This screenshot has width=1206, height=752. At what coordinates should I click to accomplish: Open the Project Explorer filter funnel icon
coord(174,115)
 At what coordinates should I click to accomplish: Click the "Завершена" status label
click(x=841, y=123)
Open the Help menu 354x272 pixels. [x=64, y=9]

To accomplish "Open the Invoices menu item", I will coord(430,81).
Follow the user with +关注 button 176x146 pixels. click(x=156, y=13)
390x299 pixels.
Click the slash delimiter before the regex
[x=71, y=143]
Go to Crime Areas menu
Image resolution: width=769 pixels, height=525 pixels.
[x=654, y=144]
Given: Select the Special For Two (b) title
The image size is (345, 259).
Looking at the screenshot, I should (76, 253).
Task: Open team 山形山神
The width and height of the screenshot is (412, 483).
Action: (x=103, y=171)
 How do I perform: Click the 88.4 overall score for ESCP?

==

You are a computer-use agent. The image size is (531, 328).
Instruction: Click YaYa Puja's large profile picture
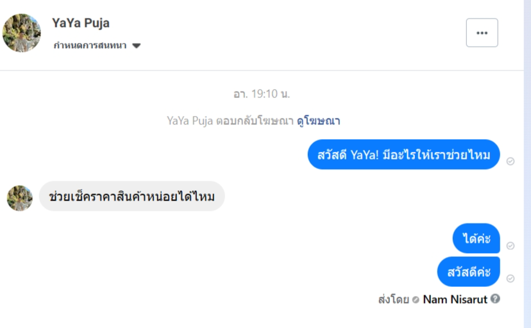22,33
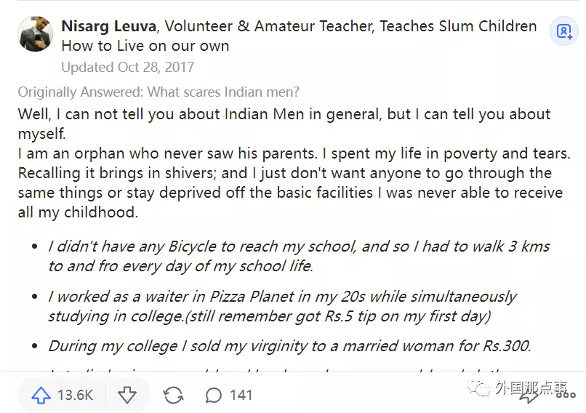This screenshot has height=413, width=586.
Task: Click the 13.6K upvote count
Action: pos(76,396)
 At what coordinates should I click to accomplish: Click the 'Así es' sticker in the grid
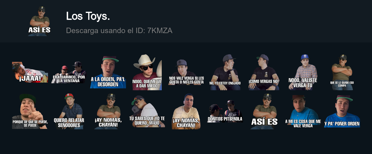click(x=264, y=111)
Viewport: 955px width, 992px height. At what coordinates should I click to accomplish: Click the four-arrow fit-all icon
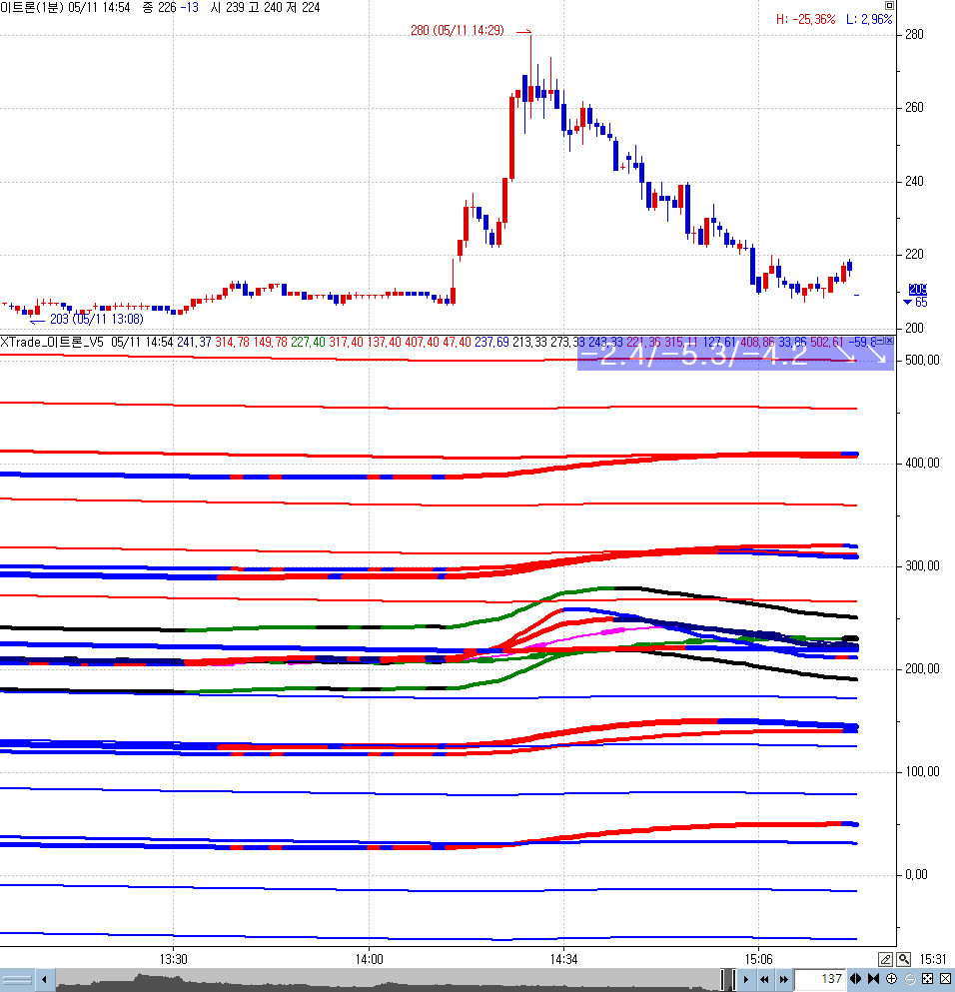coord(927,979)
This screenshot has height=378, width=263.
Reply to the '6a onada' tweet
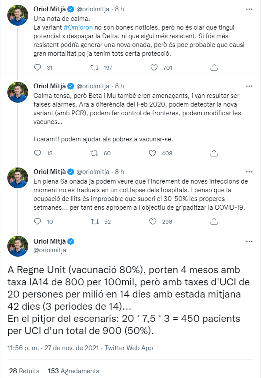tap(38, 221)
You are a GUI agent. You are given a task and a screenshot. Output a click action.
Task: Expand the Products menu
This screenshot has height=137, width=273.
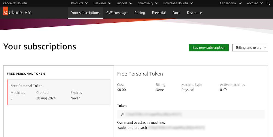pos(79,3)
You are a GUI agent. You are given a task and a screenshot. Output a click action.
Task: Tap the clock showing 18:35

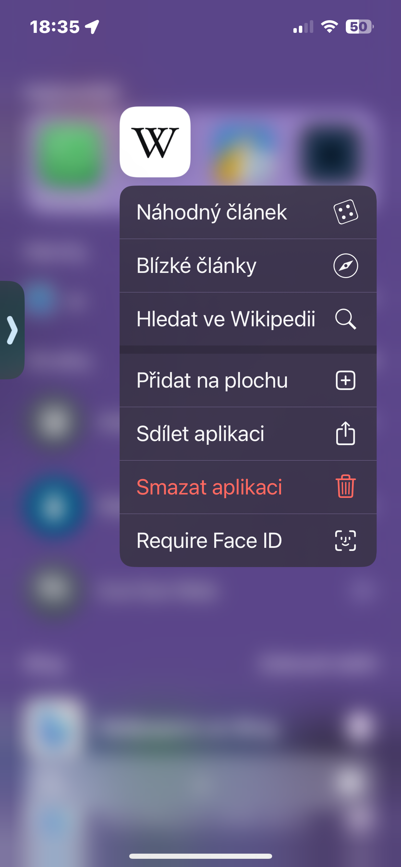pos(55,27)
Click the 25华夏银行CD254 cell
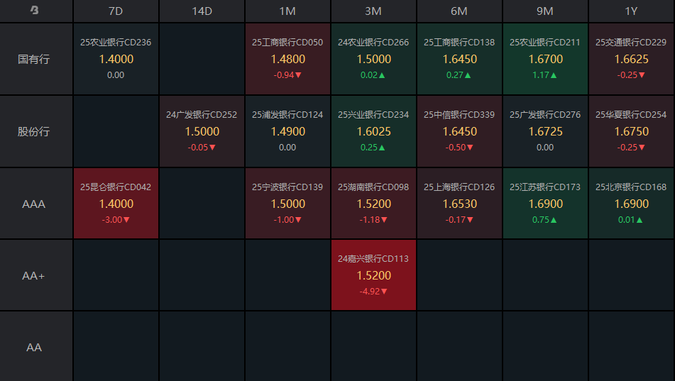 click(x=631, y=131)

--

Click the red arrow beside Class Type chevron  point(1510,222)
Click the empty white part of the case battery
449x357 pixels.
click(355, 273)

= What you need to do =
Go through the listing above and write out exactly the lines starting with the one holding "Given: Select the Special For Two (b) title" and running through the one holding "How do I perform: Click", ends included, and no others.

= Written reply =
Given: Select the Special For Two (b) title
The image size is (345, 259).
Looking at the screenshot, I should (76, 253).
Task: Open team 山形山神
The width and height of the screenshot is (412, 483).
Action: (x=103, y=171)
 How do I perform: Click the 88.4 overall score for ESCP?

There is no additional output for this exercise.